Passage start

There is a general reluctance to entertain court proceedings lodged by a party to an agreement that contains an arbitration clause. The courts only look for the existence of the arbitration agreement, and if the arbitration agreement does exist then the court, applying the principle of minimum court intervention, refers the parties to arbitration under the terms of Section 8 of the Act.

If court proceedings are initiated in breach of an arbitration agreement, the aggrieved party may make an application under Section 8, seeking referral of the dispute to arbitration. However, a party challenging the initiation of a court proceeding must object no later than the filing of its first statement on the substance of the dispute; failure to do so would be deemed a waiver of the arbitration agreement.

The primary drivers in arbitration proceedings are party autonomy and consent, and it is a fundamental principle that an agreement providing for arbitration as a dispute resolution method between the parties is binding only on the parties to the agreement.

A party that is not a signatory to an arbitration agreement cannot be subject to the arbitration.

In exceptional circumstances, courts in India have given recognition to the “group of companies” doctrine under which an arbitration agreement entered into by a company within a group of corporate entities can in some circumstances bind non-signatory affiliates. Under this doctrine, a non-signatory party could be subject to arbitration provided these transactions were with a group of companies and there was a clear intention of the parties to bind the non-signatory as well as the signatory parties.

Furthermore, the Supreme Court in the case of Chloro Controls (I) Pvt. Ltd. v Severn Trent Water Purification Inc. and Ors (2013) 1 SCC 641 also took the view that parties involved in a composite transaction executed through several agreements may be subject to the arbitration agreement under the main or the parent agreement.

An arbitral tribunal in India is empowered to award interim relief during the arbitral proceedings. The power to grant interim relief has been expressly provided under Section 17 (1) of the Act, which provides for interim measures ordered by an arbitral tribunal during arbitral proceedings. The interim relief ordered by the arbitral tribunal is binding in nature in terms of Section 17 (2), which states that an interim order passed by the arbitral tribunal shall be enforceable as if it were an order of a court. A party may, during the arbitral proceedings, apply to the arbitral tribunal and seek the following kinds of interim relief.

  • The appointment of a guardian for a minor or person of unsound mind for the purpose of arbitral proceedings.
  • Interim measure of protection such as preservation, interim custody or sale of any goods which are the subject matter of the arbitration agreement.
  • Securing the amount in dispute in the arbitration.
  • Detention, preservation or inspection of any property or thing which is the subject matter of the dispute in arbitration.

Passage end

* [Prompt 1] Could you write out the arbitration passage word for word, from "The primary drivers" to "to the agreement."?
The passage on arbitration and the listing come from unrelated sources.

Records shown start

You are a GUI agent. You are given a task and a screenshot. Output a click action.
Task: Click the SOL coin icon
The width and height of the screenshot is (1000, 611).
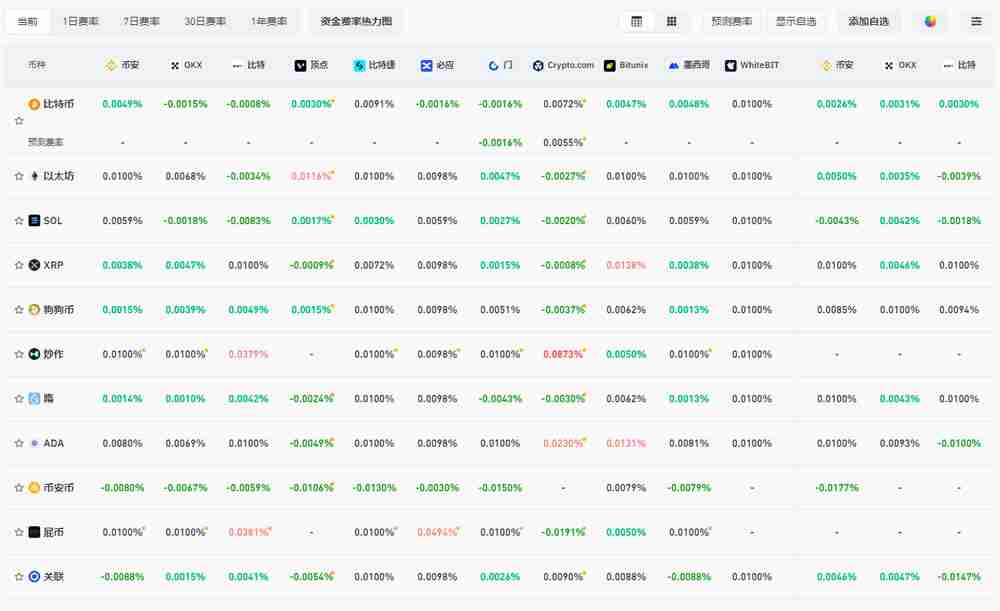tap(34, 221)
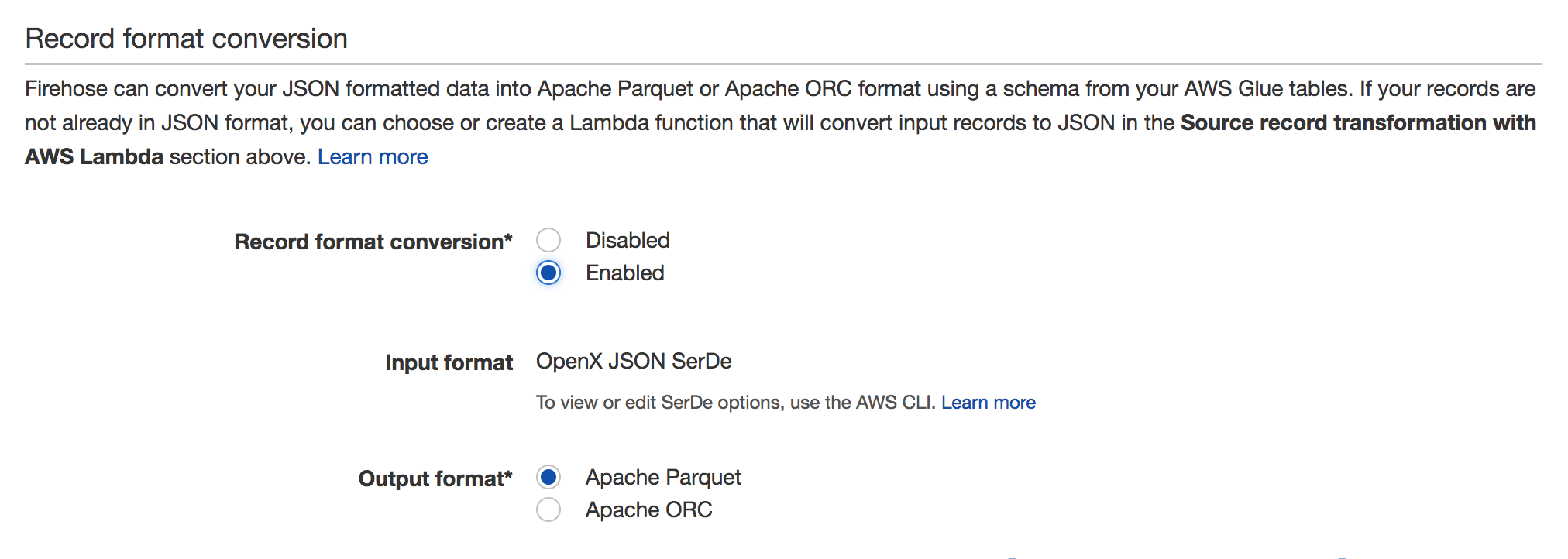Click the 'Apache Parquet' label text
This screenshot has width=1568, height=559.
coord(663,477)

Records shown end

* [Prompt 2] In the listing, from its first line to the line with "This screenshot has width=1568, height=559.", could you replace "GUI agent" with "interface agent" and change nothing else? Give back only those lines, without the pictures.

* [Worked solution 1]
The primary drivers in arbitration proceedings are party autonomy and consent, and it is a fundamental principle that an agreement providing for arbitration as a dispute resolution method between the parties is binding only on the parties to the agreement.

* [Worked solution 2]
You are a interface agent. You are given a task and a screenshot. Output a click action.
Task: Click the SOL coin icon
The width and height of the screenshot is (1000, 611).
tap(34, 221)
Click the 'Apache Parquet' label text
This screenshot has width=1568, height=559.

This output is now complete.